WHAT YOU NEED TO DO:
All entries, exactly as written, should be output again.

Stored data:
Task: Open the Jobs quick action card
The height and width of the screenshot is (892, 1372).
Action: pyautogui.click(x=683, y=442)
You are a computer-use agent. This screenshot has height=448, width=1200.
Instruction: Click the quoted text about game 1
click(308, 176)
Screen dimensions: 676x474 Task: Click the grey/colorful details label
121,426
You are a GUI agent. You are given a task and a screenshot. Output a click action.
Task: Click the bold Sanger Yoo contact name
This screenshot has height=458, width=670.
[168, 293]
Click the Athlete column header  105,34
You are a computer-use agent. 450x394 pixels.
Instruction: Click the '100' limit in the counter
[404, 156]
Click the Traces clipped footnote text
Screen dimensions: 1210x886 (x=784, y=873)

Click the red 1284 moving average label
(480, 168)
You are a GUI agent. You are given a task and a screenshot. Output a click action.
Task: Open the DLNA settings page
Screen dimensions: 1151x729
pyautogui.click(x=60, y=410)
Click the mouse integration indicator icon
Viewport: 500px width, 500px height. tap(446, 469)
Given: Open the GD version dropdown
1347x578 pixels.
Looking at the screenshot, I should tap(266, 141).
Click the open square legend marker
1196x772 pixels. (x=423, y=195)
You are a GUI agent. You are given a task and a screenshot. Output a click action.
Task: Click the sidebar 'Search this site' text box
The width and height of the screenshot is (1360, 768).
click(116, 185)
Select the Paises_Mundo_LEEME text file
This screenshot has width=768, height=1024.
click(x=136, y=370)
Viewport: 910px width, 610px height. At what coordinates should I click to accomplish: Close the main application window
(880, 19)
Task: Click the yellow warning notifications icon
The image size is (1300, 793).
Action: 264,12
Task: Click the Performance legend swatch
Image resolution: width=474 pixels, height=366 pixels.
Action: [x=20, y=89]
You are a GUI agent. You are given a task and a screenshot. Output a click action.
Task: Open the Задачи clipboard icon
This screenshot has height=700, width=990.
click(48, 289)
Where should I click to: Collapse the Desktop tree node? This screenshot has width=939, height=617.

REPLY:
Task: Open the Jobs quick action card
The height and width of the screenshot is (892, 1372).
Action: pyautogui.click(x=683, y=442)
You are a computer-use agent. This screenshot has height=448, width=1200.
Instruction: Click the quoted text about game 1
click(308, 176)
Screen dimensions: 676x474 Task: Click the grey/colorful details label
121,426
You are a GUI agent. You are given a task and a screenshot. Output a click action.
Task: Click the bold Sanger Yoo contact name
This screenshot has height=458, width=670.
[168, 293]
Click the Athlete column header  105,34
You are a computer-use agent. 450x394 pixels.
Instruction: Click the '100' limit in the counter
[404, 156]
Click the Traces clipped footnote text
Screen dimensions: 1210x886 (x=784, y=873)

Click the red 1284 moving average label
(480, 168)
You are a GUI agent. You are given a task and a screenshot. Output a click action.
Task: Open the DLNA settings page
Screen dimensions: 1151x729
pyautogui.click(x=60, y=410)
Click the mouse integration indicator icon
Viewport: 500px width, 500px height. tap(446, 469)
Given: Open the GD version dropdown
1347x578 pixels.
Looking at the screenshot, I should tap(266, 141).
Click the open square legend marker
1196x772 pixels. (x=423, y=195)
You are a GUI agent. You are given a task and a screenshot. Output a click action.
Task: Click the sidebar 'Search this site' text box
The width and height of the screenshot is (1360, 768).
click(116, 185)
Select the Paises_Mundo_LEEME text file
This screenshot has width=768, height=1024.
click(x=136, y=370)
Viewport: 910px width, 610px height. At what coordinates should I click to accomplish: Close the main application window
(880, 19)
Task: Click the yellow warning notifications icon
The image size is (1300, 793).
Action: 264,12
Task: Click the Performance legend swatch
Image resolution: width=474 pixels, height=366 pixels.
Action: [x=20, y=89]
You are a GUI agent. You are given a task and a screenshot. Output a click action.
Task: Open the Задачи clipboard icon
This screenshot has height=700, width=990.
click(48, 289)
Where should I click to: Collapse the Desktop tree node? This screenshot has width=939, height=617.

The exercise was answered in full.